F5-TTS vs StyleTTS2: a real Pareto trade-off in fine-tune behaviour
Running two TTS architectures on the same small fine-tune corpus surfaces a real trade-off: F5-TTS commits hard to accent character at the cost of phonetic stability; StyleTTS2 stays phonetically stable at the cost of accent commitment. Neither dominates. Each has its own late-epoch failure mode, just different ones.
This is a write-up of the comparison, with the concrete failure modes that made the trade-off visible.
Set-up
- Corpus: ~163 minutes of clean single-speaker British (Bolton/Lancashire region) audio across three speakers — Sara Cox, Maxine Peake, Diane Morgan
- Models: F5-TTS v1 Base (336 M params) + StyleTTS2 LibriTTS pretrain (~600 M params)
- Method: identical data pipeline (Whisper transcription → segment → pre-compute mels → JSONL manifest), then fine-tune each model with its own trainer, checkpoint per epoch, render and listen at multiple epochs
- Listener: native Northern English speaker, evaluating each render against a phonetic-marker passage (BATH vowel, FOOT-STRUT, diphthong realisation, etc.)
Findings
F5-TTS: strong accent, occasional phonetic failures
After 9 epochs at lr=5e-5 constant:
- Wins: distinctly Northern; “London” rendered as “Lundun” (FOOT-STRUT vowel collapse, a textbook Northern marker); “laughing” with the short /æ/ vowel (BATH-rejection)
- Failures (late-epoch):
- “sunshine” → “sunshinn” — final phoneme truncation
- “morning” → “monning” — consonant deletion
- dropped function words: “she ran [her] hand” → “she ran hand”

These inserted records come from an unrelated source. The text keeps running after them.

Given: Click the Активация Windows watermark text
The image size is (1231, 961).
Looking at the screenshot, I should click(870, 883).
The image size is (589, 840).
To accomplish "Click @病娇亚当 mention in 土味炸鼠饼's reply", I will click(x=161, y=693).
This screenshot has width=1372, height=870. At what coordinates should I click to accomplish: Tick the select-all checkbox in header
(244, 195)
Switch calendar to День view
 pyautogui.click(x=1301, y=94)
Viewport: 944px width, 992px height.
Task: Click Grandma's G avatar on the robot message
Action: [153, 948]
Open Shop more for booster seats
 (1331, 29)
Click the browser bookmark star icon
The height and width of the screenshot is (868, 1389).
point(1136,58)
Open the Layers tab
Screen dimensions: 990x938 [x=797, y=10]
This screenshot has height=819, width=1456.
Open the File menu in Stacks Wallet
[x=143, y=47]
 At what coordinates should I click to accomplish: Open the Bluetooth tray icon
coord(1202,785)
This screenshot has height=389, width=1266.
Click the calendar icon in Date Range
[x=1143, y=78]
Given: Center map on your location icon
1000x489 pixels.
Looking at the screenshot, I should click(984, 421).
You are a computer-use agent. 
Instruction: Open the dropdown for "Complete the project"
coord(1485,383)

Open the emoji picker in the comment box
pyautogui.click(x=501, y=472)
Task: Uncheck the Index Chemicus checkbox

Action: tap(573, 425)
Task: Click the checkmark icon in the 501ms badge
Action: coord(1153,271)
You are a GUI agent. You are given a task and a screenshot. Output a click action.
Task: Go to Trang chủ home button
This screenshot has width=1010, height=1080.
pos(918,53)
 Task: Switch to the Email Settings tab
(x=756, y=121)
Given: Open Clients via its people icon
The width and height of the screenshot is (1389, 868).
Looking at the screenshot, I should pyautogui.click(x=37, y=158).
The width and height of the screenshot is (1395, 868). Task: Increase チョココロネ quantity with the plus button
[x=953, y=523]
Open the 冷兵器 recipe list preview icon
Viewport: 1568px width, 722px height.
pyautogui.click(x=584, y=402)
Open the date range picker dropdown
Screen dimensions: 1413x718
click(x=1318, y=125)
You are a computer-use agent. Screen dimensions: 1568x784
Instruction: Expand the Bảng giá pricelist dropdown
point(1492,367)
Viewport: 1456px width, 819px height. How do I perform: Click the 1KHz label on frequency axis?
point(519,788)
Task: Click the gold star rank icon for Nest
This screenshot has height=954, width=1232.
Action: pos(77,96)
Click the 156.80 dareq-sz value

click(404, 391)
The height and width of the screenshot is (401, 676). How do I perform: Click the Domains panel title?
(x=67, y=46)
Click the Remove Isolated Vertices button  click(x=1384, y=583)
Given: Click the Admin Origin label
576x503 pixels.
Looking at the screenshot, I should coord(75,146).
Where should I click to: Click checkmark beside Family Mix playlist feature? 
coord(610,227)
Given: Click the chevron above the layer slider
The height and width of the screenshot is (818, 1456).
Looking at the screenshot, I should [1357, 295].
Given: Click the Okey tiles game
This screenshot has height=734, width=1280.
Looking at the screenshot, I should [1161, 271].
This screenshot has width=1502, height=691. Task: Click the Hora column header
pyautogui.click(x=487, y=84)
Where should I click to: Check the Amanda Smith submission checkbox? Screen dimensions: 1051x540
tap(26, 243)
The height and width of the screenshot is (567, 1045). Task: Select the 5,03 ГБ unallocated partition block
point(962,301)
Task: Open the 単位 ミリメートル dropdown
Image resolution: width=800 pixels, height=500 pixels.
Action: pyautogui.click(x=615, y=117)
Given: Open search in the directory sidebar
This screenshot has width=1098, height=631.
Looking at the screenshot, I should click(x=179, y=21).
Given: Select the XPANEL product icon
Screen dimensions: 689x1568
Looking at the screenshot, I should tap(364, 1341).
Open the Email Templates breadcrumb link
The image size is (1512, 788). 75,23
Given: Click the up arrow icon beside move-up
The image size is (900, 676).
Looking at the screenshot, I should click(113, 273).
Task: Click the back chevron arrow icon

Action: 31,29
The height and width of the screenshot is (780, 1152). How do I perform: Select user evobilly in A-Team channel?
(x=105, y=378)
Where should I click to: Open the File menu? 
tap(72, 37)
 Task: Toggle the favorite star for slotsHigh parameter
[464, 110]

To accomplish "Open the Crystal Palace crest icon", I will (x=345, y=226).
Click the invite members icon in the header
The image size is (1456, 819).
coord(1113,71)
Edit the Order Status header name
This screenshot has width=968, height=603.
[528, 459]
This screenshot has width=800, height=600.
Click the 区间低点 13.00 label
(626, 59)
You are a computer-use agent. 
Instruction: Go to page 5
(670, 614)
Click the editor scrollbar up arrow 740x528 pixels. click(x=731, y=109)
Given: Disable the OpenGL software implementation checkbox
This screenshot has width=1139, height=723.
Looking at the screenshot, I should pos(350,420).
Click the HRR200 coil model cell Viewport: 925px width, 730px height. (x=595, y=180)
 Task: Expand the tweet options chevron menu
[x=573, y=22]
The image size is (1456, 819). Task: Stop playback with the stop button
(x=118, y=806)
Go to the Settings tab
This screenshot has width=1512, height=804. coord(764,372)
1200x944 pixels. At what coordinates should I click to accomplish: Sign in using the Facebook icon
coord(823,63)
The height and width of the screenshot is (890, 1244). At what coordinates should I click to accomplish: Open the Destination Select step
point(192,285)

- Numerical signal: training loss flat across epochs (per-batch noise dominates), no late-epoch loss spike — failures invisible to the metric
StyleTTS2: clean phonetics, drifts past target accent
After 4 epochs of fine-tune from the LibriTTS pretrain:
- Wins: moderate Northern intonation, no truncations or dropped words, every phoneme rendered cleanly
- Failures (late-epoch, epoch 5+):
- “down” → “doon” — over-fit toward Geordie/Scots realisation rather than Bolton/Lancashire target
- subtle prosody drift toward broader Scottish patterns
- Why: the model has slid past the target sub-region of accent space toward an adjacent (and over-represented in pre-training) region
Side-by-side
| F5 sweet spot (run 2 epoch 9) | StyleTTS2 sweet spot (run 2 epoch 4) | |
|---|---|---|
| Northern character | Broad, strong | Moderate, Bolton-stable |
| Phonetic completeness | Some truncations & drops | Clean — every phoneme rendered |
| Late-epoch failure | Truncates / drops / mangles word endings | Drifts into adjacent accents (Geordie/Scots) |
| Training loss as predictor | Flat, no signal | Flat, no signal |
| Suitable when | Accent strength matters more than precision | Phonetic accuracy matters more than commitment |
Why this is happening: the loss-function difference
The two architectures have fundamentally different training objectives.
F5-TTS: one loss
Conditional flow matching velocity-field reconstruction. The model is free to drift in timing, alignment, or word count as long as the spectral signature of the output matches the target. Late-epoch overfitting can find a slightly-lower-loss configuration that compresses pace or skips quiet phonemes, because there is no explicit penalty for either.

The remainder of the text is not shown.